On top of that, Schwartz was looking for an innovative, practice-based program. Bowen met these requirements, by harboring a top 20 legal writing program and one of the 20 most innovative law practice skills courses.

Furthermore, Bowen is the perfect environment for Schwartz to implement ideas for change in legal education. His work with his latest book, which came out in July of 2013, titled “What the Best Law Teachers Do” proves his passion for progressing legal education.

Schwartz has many scholarly works including nine other books, however, he himself said that the process in relation to his latest book as a whole, “is the best thing I’ve ever done.” He studied the 26 best law teachers in the country, conducted interviews with them as well as their students, in order to create the finished product.

“It was the most inspiring thing that I have done.
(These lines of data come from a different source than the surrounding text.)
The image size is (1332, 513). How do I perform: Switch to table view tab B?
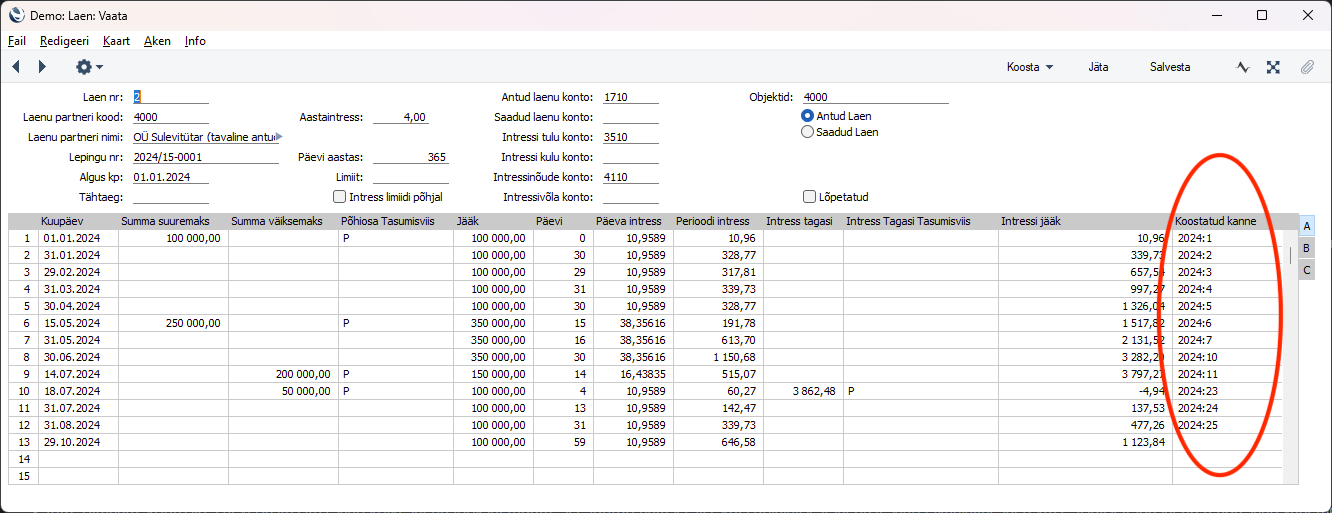pos(1306,247)
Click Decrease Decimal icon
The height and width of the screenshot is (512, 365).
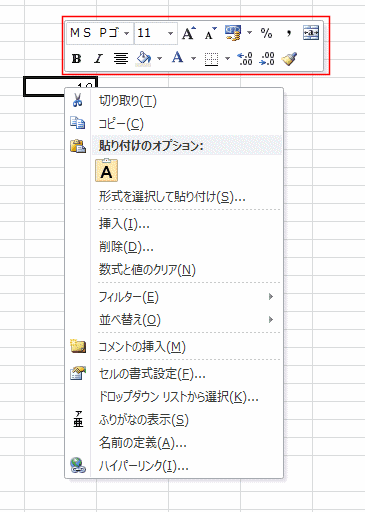tap(267, 59)
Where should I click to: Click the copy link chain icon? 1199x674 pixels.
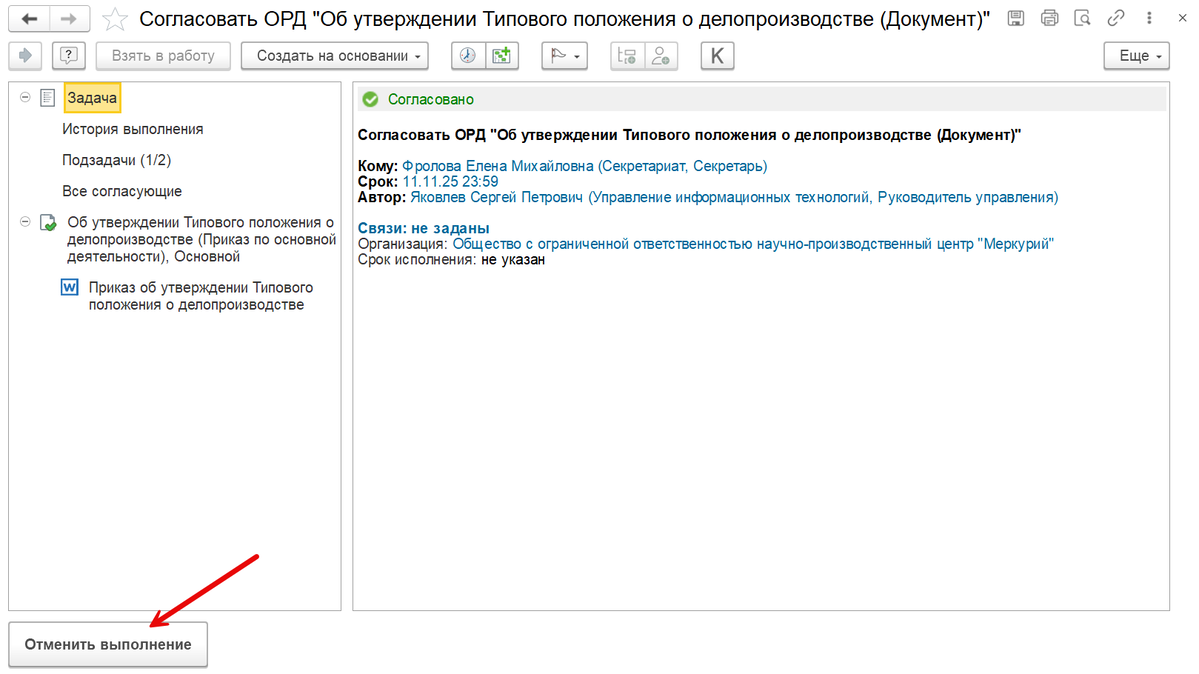tap(1116, 18)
It had transformative effects on my teaching,” he said.

Recognized for his innovative teaching style in his contracts course by the Educating Tomorrow’s Lawyers Project, Schwartz truly exemplifies his love for teaching.
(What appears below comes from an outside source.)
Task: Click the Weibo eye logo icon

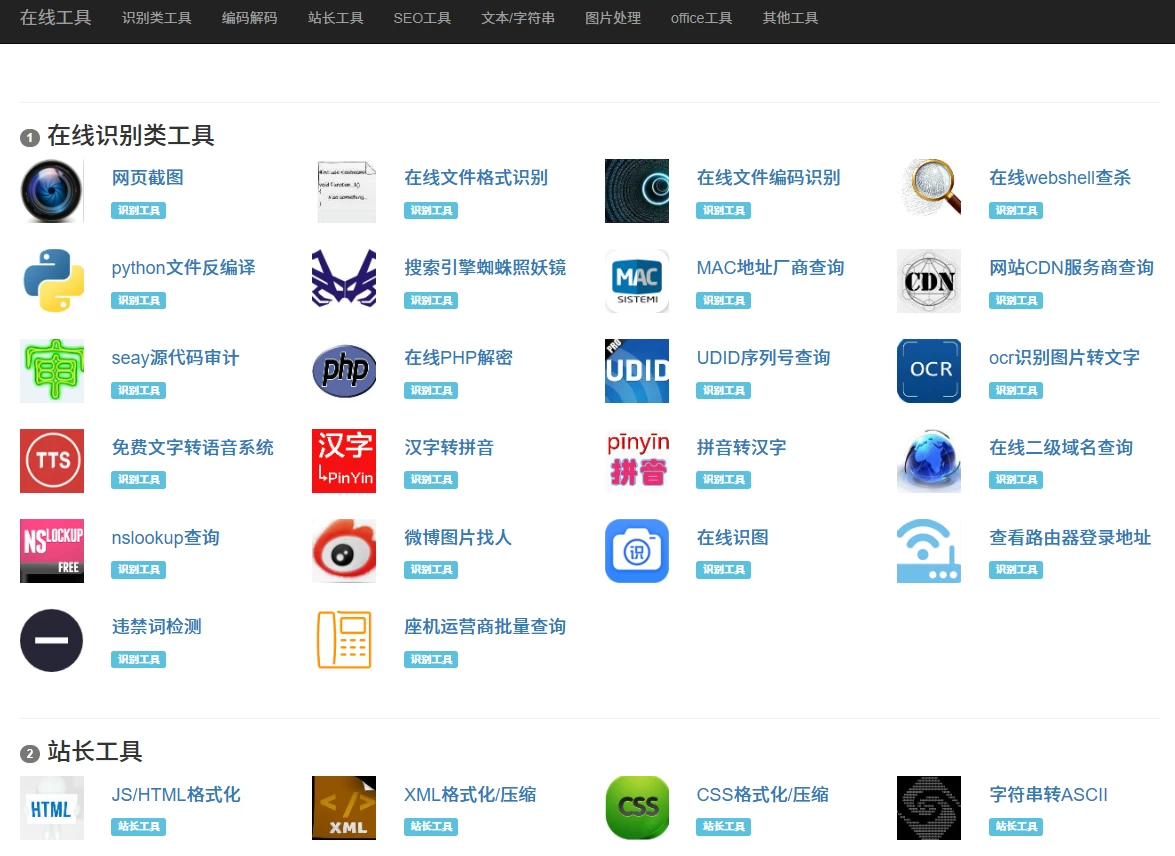Action: 344,551
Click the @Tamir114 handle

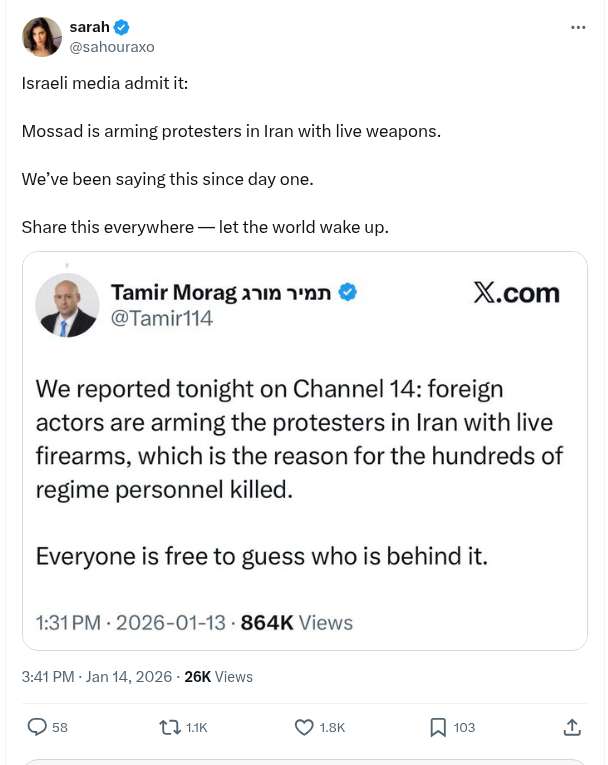[x=162, y=318]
Bowen’s progress, one year later

Schwartz’s enthusiasm for legal education, from implementation to how well it translates to the workforce, runs the gamut.

Since coming to Bowen, he has put focus into strengthening the already-existing programs, as well as stressing teamwork and mentorship.
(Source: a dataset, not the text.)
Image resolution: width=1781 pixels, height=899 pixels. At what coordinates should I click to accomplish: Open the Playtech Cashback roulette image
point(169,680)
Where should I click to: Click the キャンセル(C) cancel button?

By surveying the local legal workforce, he and his staff were able to pinpoint where new lawyers and legal professionals fall short.

“What we heard from our alum’s and other folks in the Arkansas community is that new lawyers don’t know how to work very effectively on a team.”

Last year, Schwartz initiated First Week, a week that acts as orientation for new students. The students are responsible for writing an oath of professionalism, and, thus, the incoming class will have their very own oath.

“They’re going to stand, raise their hands, and swear to this oath. The reason that we’re not just proposing an oath, is because we want them to write themselves into it, rather than just repeat the words that someone else speaks,” he said.

Schwartz continues to focus on mentoring, in doing so providing a way for students to further narrow down their interests in the law.

In this mentor match-up, each student pairs with either a judge or lawyer, and the student is responsible for completing shadowing hours. This gives students exposure to day-to-day experiences of legal professionals, such as attending dispositions, drafting contract, and the like.

Like the practice-based clinics, the dean feels this gives students yet another way to be prepared, to translate theory into action. His advice to incoming students reflects this as he said, “It’s incredibly crucial that you take our clinical program or our externship program so that you actually get to do what lawyers do before you graduate.”

These changes are but a few examples of many progressive ideas and changes that Schwartz aims to put in place at Bowen. Keep up with further changes by reading his guest columns in The Daily Record’s bi-monthly “Making the Grade” feature.

When not working, Schwartz enjoys spending time with his labrodoodle Gracie, as they explore the river trails in Little Rock. His enthusiasm for teaching and learning in law school is matched only by his love for his family, and he enjoys spending time with his wife and two daughters.